Auf dem Arbeitsmarkt und in den meisten Betrieben gibt es eine große Zahl von Menschen, die über die notwendigen Voraussetzungen für eine Teilqualifizierung verfügen. Die Teilqualifizierungen richten sich an an- und ungelernte Arbeitnehmerinnen und Arbeitnehmer, die in ihrem früheren Tätigkeitsbereich als Helferinnen und Helfer gearbeitet haben und die Anforderungen moderner industrieller Maschinenarbeitsplätze kennen. Auch branchenfremden Arbeitskräften gibt das Konzept der Teilqualifizierung die Möglichkeit, neue Arbeitsplätze unterhalb der Facharbeiterebene zu besetzen.

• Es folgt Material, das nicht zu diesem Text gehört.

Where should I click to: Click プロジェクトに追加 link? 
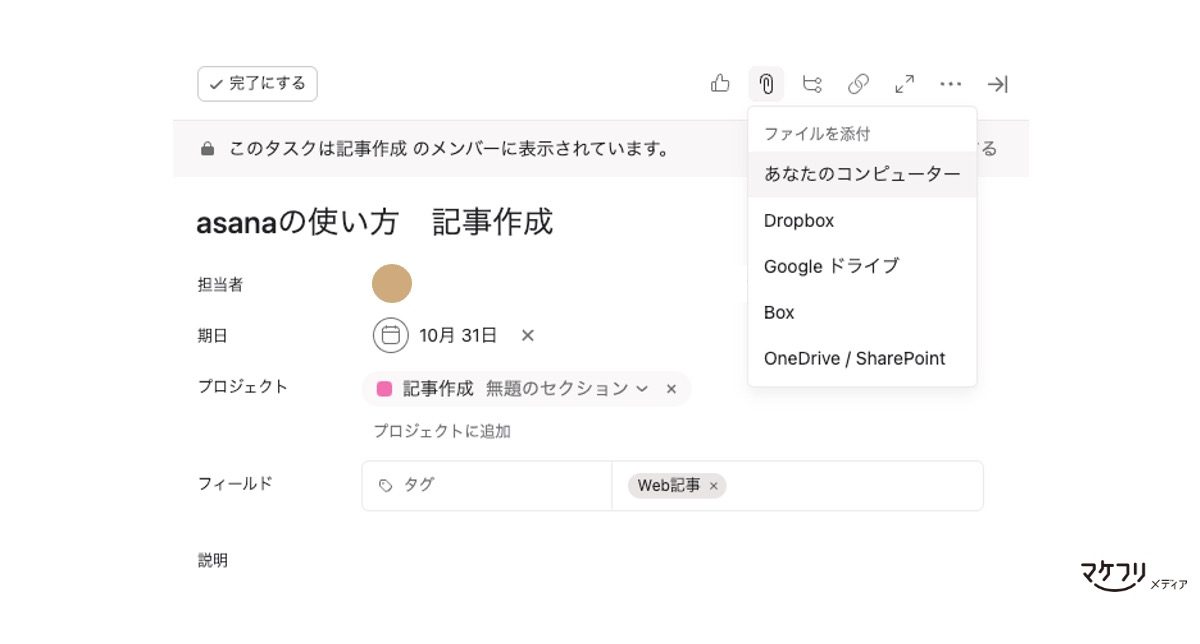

Bei der Teilqualifizierung werden bekannte Ausbildungsberufe zur Facharbeiterin / zum Facharbeiter in mehrere TQs aufgegliedert. Jede TQ ist in sich geschlossen. Die Teilqualifikation* wird mit einer Kompetenzfeststellung vor einem Prüfungsausschuss und dem Zertifikat “Eine TQ besser“ der Arbeitgeberinitiative Teilqualifizierung (AGI TQ) beendet. Sämtlichen Teilqualifizierungen liegt eine Facharbeiterinnen-/Facharbeiter-Ausbildung zugrunde. Bereits mit dem ersten TQ kann die Fachkraft in der betrieblichen Praxis effektiv eingesetzt werden. Entsprechend dem Bedarfs im Betrieb und den Fähigkeiten der Mitarbeiterin bzw. des Mitarbeiters kann die Teilnehmerin oder der Teilnehmer in überschaubar aufbereiteten TQs weitere Qualifikationsstufen erreichen.
Die Dauer der einzelnen TQs richtet sich nach den zu vermittelnden Inhalten. Jede Teilstufe wird, nach der theoretischen und praktischen Unterweisung, durch eine Kompetenzfeststellung abgeschlossen und die erfolgreiche Teilnahme mit einem Zertifikat belegt. Durchläuft eine Teilnehmerin / ein Teilnehmer alle TQs mit Erfolg, kann sie/er zur Externenprüfung angemeldet werden. Dafür kann sie/er auch einen Vorbereitungslehrgang bei der bbw gGmbH besuchen.
* Teilqualifizierung bezeichnet den gesamten Qualifizierungsprozess. Eine Teilqualifikation (TQ) ist dagegen ein einzelner, klar abgegrenzter Baustein innerhalb dieses Gesamtprozesses.